# Prompt
Your reply should be the entries, output word for word, with each picture omitted.

#### Source material ####

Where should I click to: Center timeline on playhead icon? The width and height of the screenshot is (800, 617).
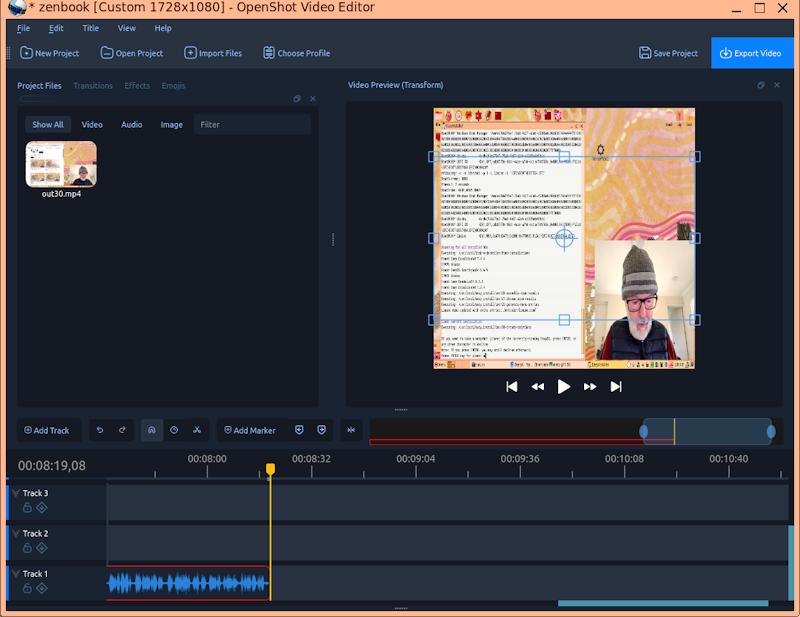pos(351,430)
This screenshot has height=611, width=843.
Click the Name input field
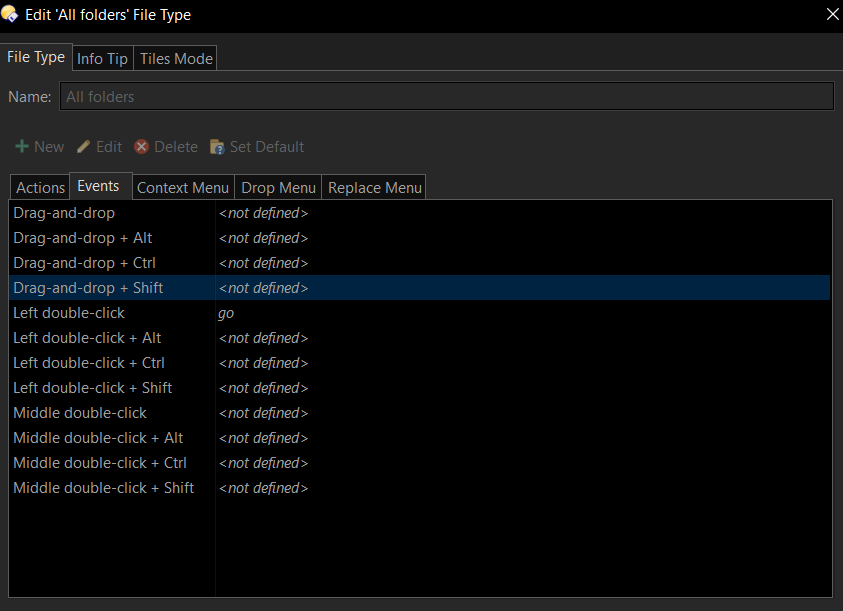click(x=446, y=96)
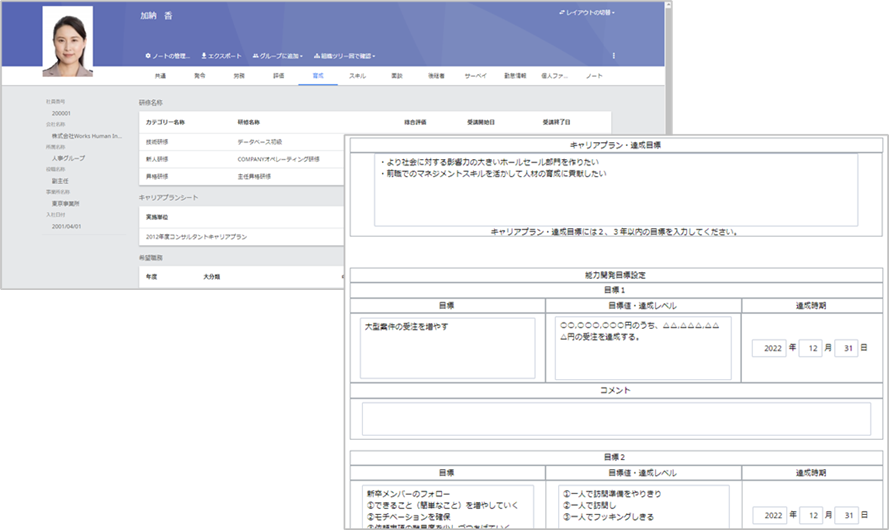This screenshot has width=889, height=530.
Task: Switch to the 共通 tab
Action: 160,76
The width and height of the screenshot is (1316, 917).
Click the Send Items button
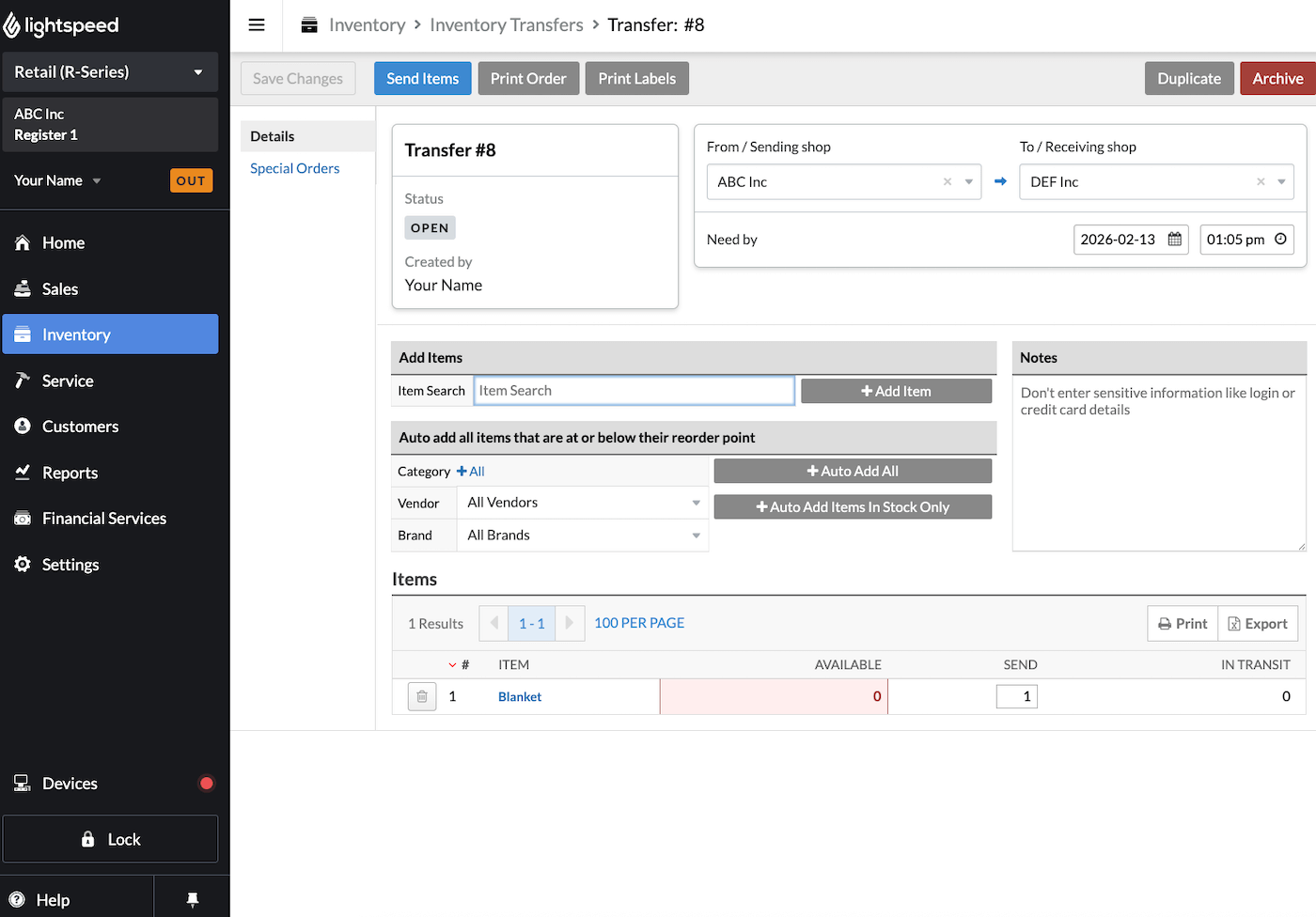pos(422,78)
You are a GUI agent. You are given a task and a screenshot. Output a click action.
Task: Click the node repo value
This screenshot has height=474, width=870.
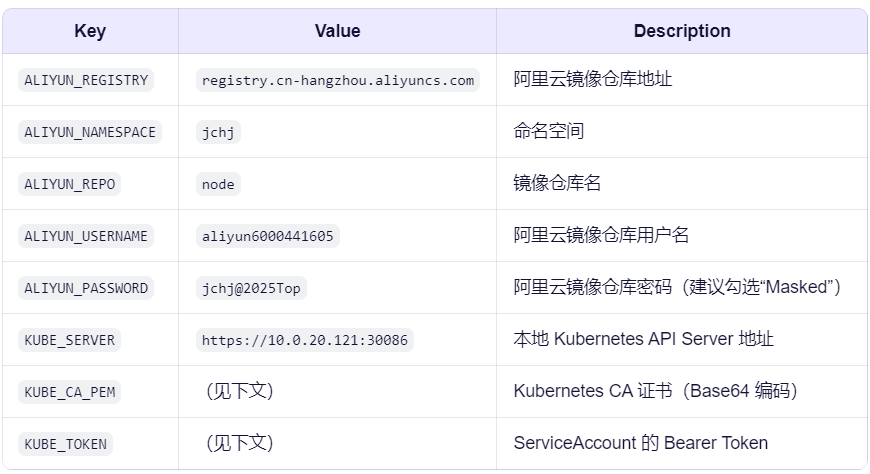218,184
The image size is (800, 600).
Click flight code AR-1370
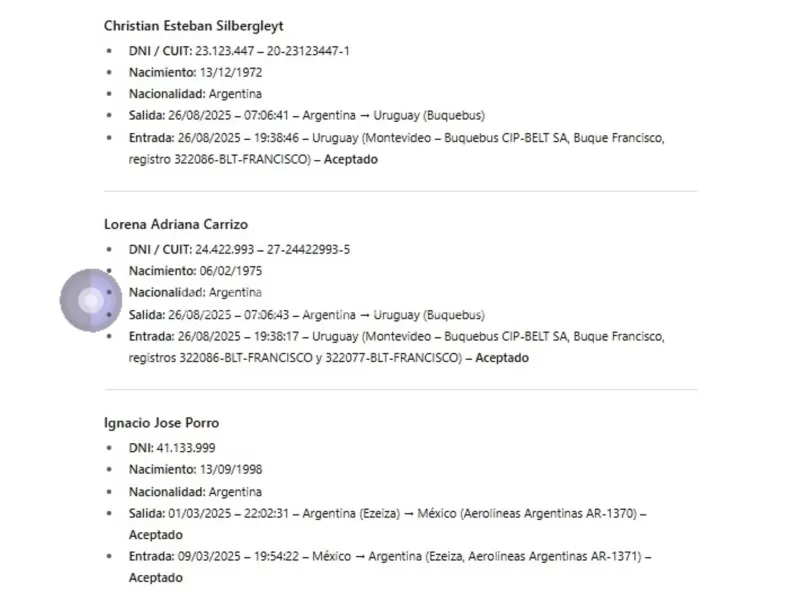click(x=609, y=514)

####

# Written response
Where should I click to: Center timeline on playhead icon? The width and height of the screenshot is (800, 617).
pos(351,430)
This screenshot has height=611, width=843.
Click the Name input field
click(x=446, y=96)
This screenshot has width=889, height=530.
Task: Switch to the 共通 tab
Action: 160,76
The width and height of the screenshot is (1316, 917).
Click the Send Items button
pos(422,78)
You are a GUI agent. You are given a task and a screenshot. Output a click action.
Task: Click the node repo value
This screenshot has height=474, width=870.
218,184
The image size is (800, 600).
Click flight code AR-1370
click(x=609, y=514)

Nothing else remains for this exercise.